Ho Chi Minh based startup Remitano expands across the globe to make Bitcoin trading safer
Remitano, a Vietnamese platform that helps people trade bitcoin quickly and securely, has expanded its services across the English speaking world and also to China and Cambodia.
Formerly only available in Asia, Remitano is making its platform available across the globe. The company is targeting an audience of bitcoin exchangers, investors, and those seeking remittance services, starting with Asian countries – including Vietnam, Malaysia, Cambodia as well as China.
“Our new platform will help bring bitcoin to everyone, by means of preventing fraud and scamming among the bitcoin community,” explains CEO and co-founder Dung Huynh. “Bitcoin fraud is a problem that is deterring people from partaking in this exciting market, hampering its overall potential. At Remitano, we want to fix that.”
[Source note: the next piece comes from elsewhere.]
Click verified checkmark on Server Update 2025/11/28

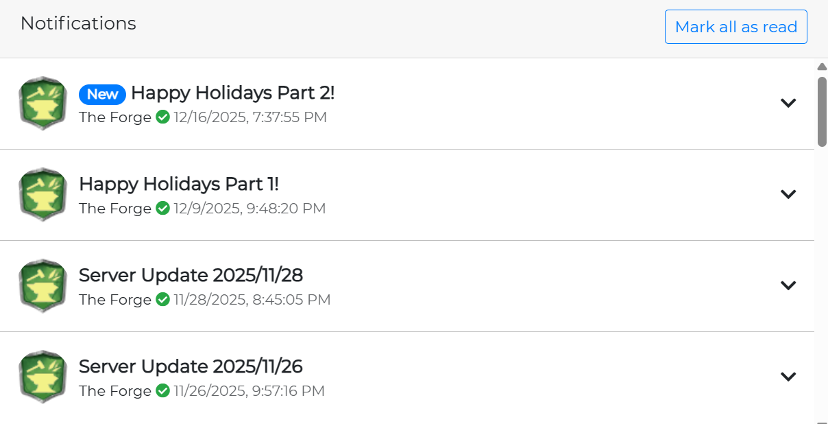162,300

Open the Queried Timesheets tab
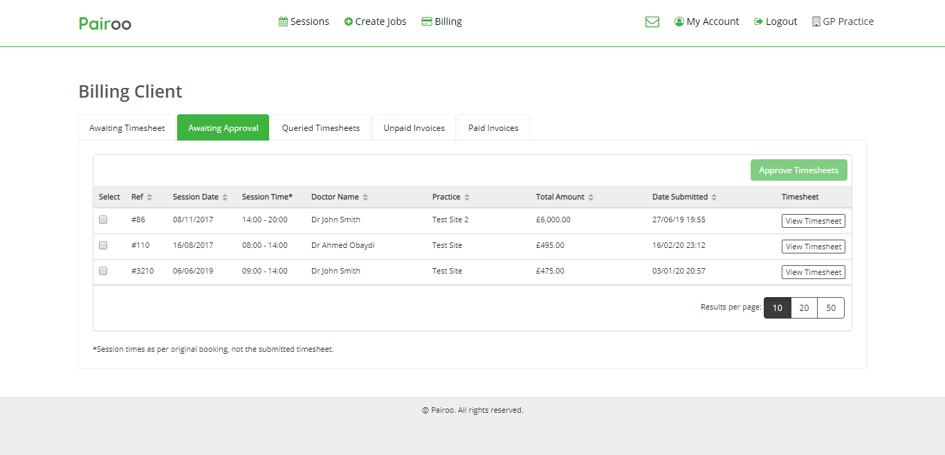[x=320, y=128]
Bitcoin is a form of digital currency that is created and held electronically. Encryption techniques are used to regulate the generation of units of bitcoin and verify the transfer of funds, operating independently of a central bank, such as the Federal Reserve. Unlike dollars or euros, bitcoin is decentralized, meaning that it operates independently of governments.
“No one controls bitcoin because they aren’t printed,” Huynh explains. “Instead, bitcoins are produced by people, and increasingly businesses, running computers all around the world, using software that solves mathematical problems.”
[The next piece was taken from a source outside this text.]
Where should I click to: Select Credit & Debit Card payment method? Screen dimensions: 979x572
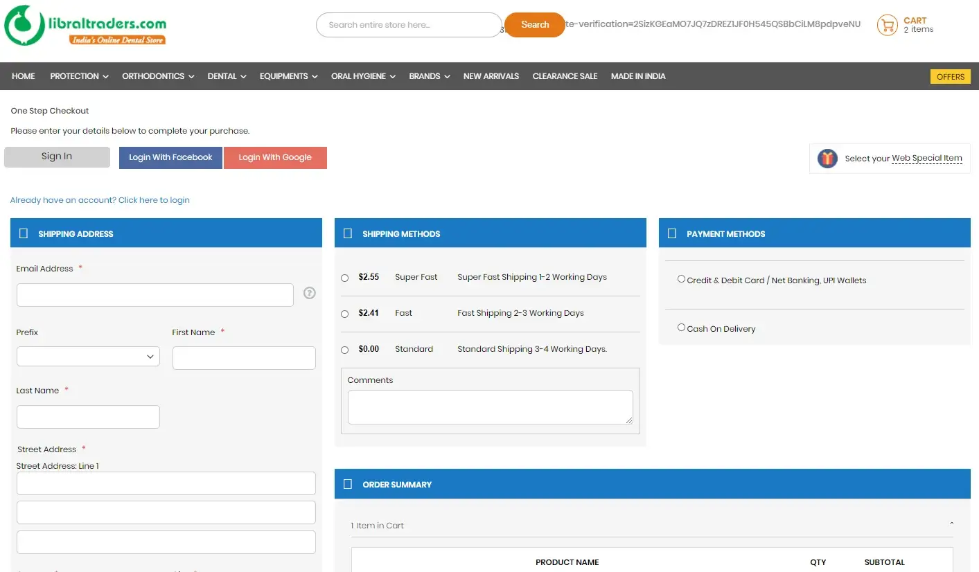[681, 279]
Bitcoins themselves are ‘mined’ and protocol means there can only ever be 21 million bitcoins created, which can be broken down into smaller constituent parts.
Unfortunately, fraud and scamming is proving to be an increasingly big problem for bitcoin. Fake exchanges, fraudulent bitcoin ‘wallets’ – which simply allow malware into your computer – phishing and ponzi-schemes are all things that would be bitcoin traders need to look out for on a daily basis. Just last year Texan man Trendon Shavers was sentenced to 18 months in jail after being convicted of running a bitcoin ponzi-scheme worth $1.23 million.
“As with non-digital currency, bitcoin is also susceptible to fraud,” Huynh continues. “There exist all manner of clever, criminal schemes to defraud would be bitcoin traders of their money. At Remitano, we want to see bitcoin succeed.”
Remitano is wholly committed to preventing fraudsters and scam artists from being successful and derailing what is one of the most exciting digital developments of the twenty-first century.